Directions for this task: I need every line that includes the word "computer" copied from the material.

Task material:
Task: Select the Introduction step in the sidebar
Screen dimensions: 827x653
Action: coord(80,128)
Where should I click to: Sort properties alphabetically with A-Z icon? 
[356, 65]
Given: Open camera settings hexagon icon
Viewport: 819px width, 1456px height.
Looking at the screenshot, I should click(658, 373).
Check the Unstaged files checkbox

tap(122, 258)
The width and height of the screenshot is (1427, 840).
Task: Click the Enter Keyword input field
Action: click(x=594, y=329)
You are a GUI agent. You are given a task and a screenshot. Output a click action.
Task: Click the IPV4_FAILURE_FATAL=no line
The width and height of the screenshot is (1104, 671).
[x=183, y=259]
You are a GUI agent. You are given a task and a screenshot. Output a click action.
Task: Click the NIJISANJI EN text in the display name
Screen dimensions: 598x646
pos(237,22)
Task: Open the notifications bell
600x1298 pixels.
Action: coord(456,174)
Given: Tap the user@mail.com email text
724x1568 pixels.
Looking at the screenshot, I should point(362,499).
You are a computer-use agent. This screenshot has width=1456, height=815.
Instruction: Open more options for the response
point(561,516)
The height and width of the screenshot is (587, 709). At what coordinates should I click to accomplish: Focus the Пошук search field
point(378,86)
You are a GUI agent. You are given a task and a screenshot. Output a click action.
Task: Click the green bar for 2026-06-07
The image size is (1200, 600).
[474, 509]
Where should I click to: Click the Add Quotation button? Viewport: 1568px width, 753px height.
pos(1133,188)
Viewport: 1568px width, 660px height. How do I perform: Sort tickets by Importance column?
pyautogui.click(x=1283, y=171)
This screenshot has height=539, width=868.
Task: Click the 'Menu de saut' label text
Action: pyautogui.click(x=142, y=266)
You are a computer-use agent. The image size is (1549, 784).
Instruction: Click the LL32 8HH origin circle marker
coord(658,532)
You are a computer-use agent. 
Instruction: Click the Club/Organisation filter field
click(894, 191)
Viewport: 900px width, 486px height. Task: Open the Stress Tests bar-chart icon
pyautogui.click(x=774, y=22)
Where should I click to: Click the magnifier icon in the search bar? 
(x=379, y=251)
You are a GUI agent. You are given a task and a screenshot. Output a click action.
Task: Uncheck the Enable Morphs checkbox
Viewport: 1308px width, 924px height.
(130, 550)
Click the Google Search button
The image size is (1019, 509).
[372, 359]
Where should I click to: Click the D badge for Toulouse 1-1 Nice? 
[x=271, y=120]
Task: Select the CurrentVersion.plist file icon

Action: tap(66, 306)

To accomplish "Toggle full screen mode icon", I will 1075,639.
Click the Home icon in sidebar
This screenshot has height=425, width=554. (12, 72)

Answer to the problem:
You are a computer-use agent. This screenshot has width=1456, height=815.
You are a computer-use agent. The image size is (1549, 784).
You are a computer-use agent. 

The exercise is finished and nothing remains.